Une tendresse de printemps.
Les pâquerettes tapissent la pelouse et les violettes les talus, les jonquilles exhibent leurs corolles, les prunus flamboient au verger, aubépines et forsythias enflamment les palisses. Un couple de pies construit un nid à la cime du châtaignier, les merles rejouent la bataille d’Austerlitz dans les buissons, rouges-gorges et chardonnerets s’agacent dans les noisetiers. Les papillons jaunes et les bourdons sortent de leur torpeur et dessinent des arabesques dans les maigres flaques de soleil. En un mot, une sourde envie de printemps s’empare de mon courtil.

## Contenu des données:

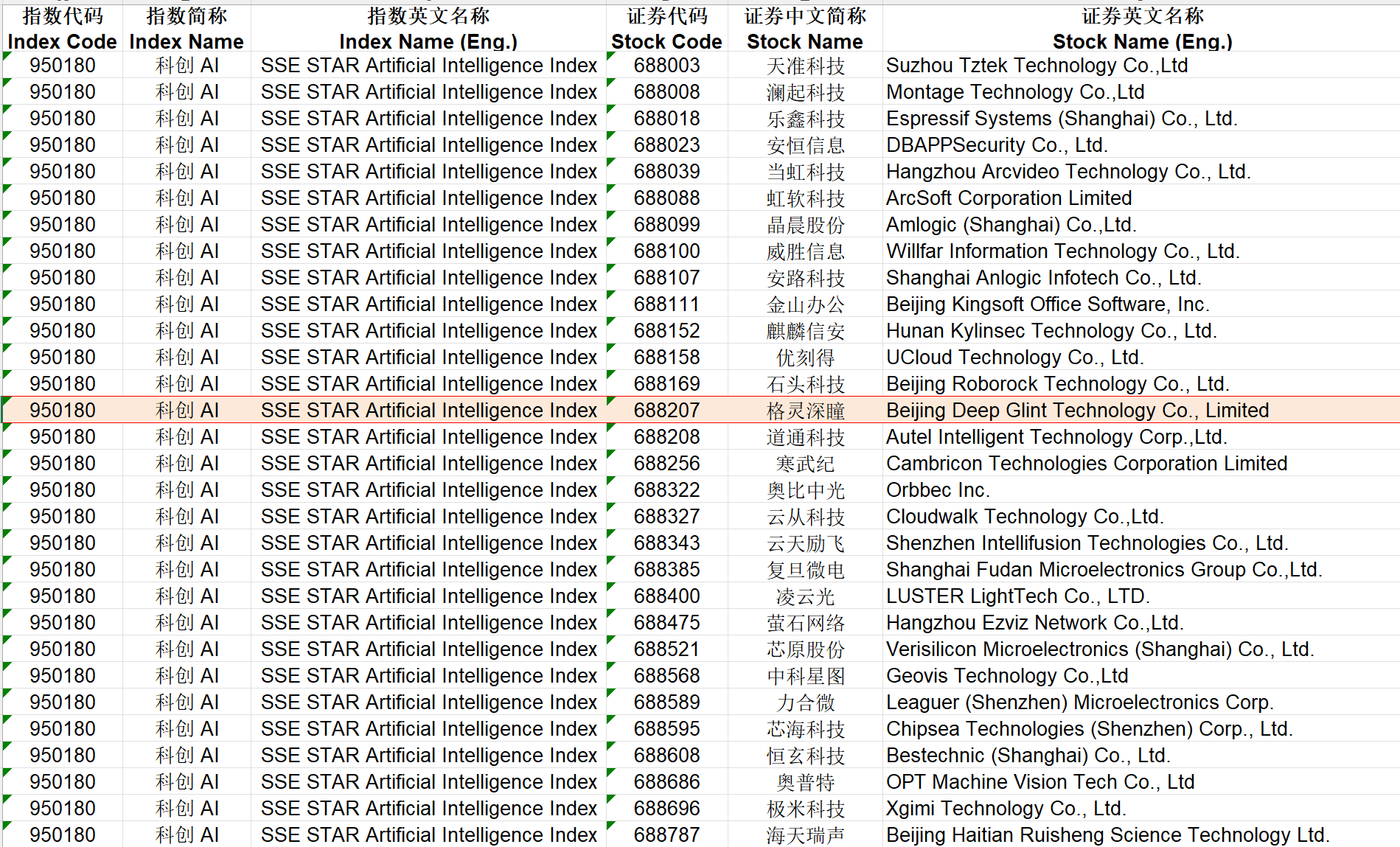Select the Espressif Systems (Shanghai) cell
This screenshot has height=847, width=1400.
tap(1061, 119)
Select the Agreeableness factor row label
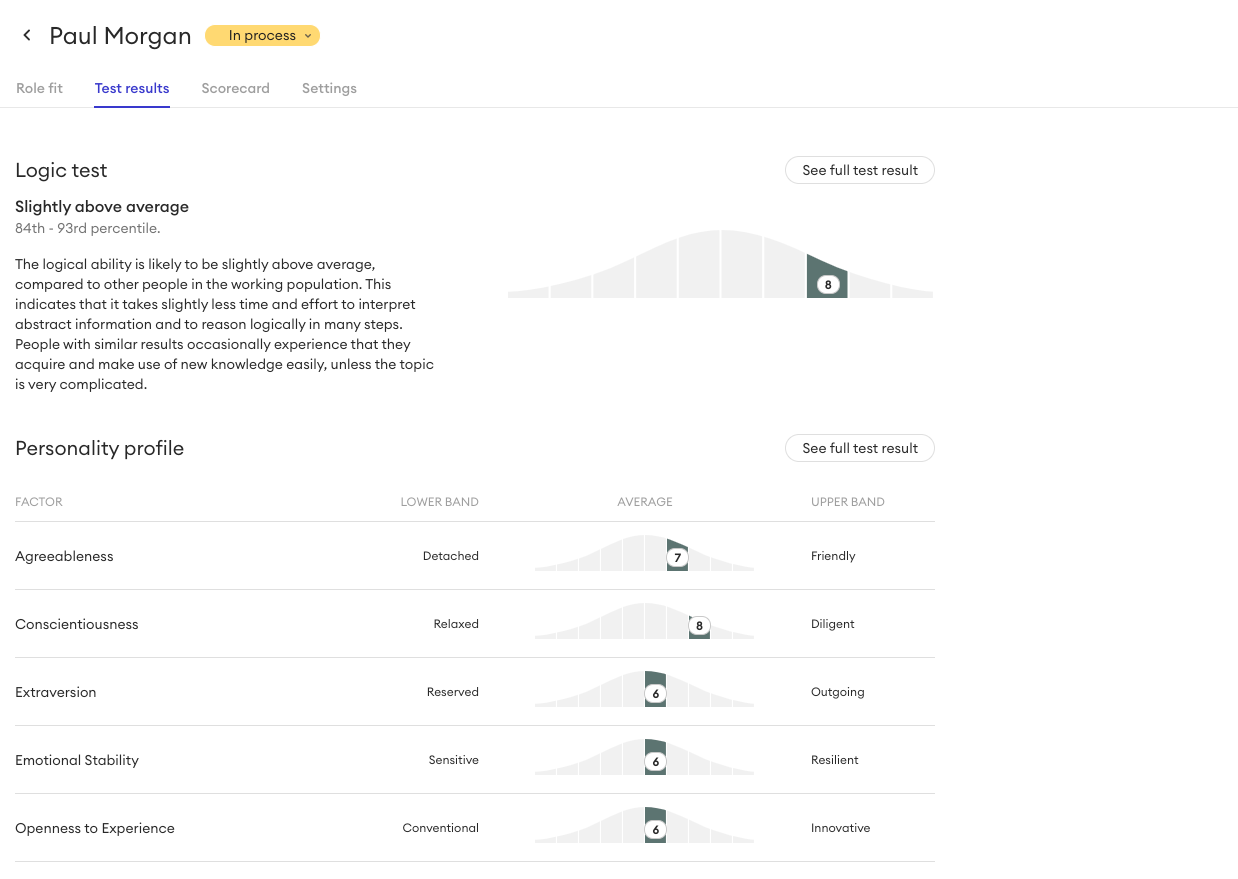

## Exercices:
- A) Recopiez le passage du texte sur le printemps qui commence par « Les pâquerettes tapissent » et se termine par « de mon courtil. », en remplaçant « châtaignier » par « chêne ».
- B) Dans le texte sur le printemps, quel est le rôle de la dernière phrase, introduite par « En un mot » ?
- C) Selon le texte sur le printemps, où le couple de pies construit-il son nid ?
Les données constituent un matériau indépendant du texte.

## Corrigés:
- A)
Les pâquerettes tapissent la pelouse et les violettes les talus, les jonquilles exhibent leurs corolles, les prunus flamboient au verger, aubépines et forsythias enflamment les palisses. Un couple de pies construit un nid à la cime du chêne, les merles rejouent la bataille d’Austerlitz dans les buissons, rouges-gorges et chardonnerets s’agacent dans les noisetiers. Les papillons jaunes et les bourdons sortent de leur torpeur et dessinent des arabesques dans les maigres flaques de soleil. En un mot, une sourde envie de printemps s’empare de mon courtil.

- B) Elle résume toutes les observations qui précèdent : les fleurs, les oiseaux et les insectes. Elle les ramène à une seule idée, « une sourde envie de printemps s'empare de mon courtil ».

- C) À la cime du châtaignier.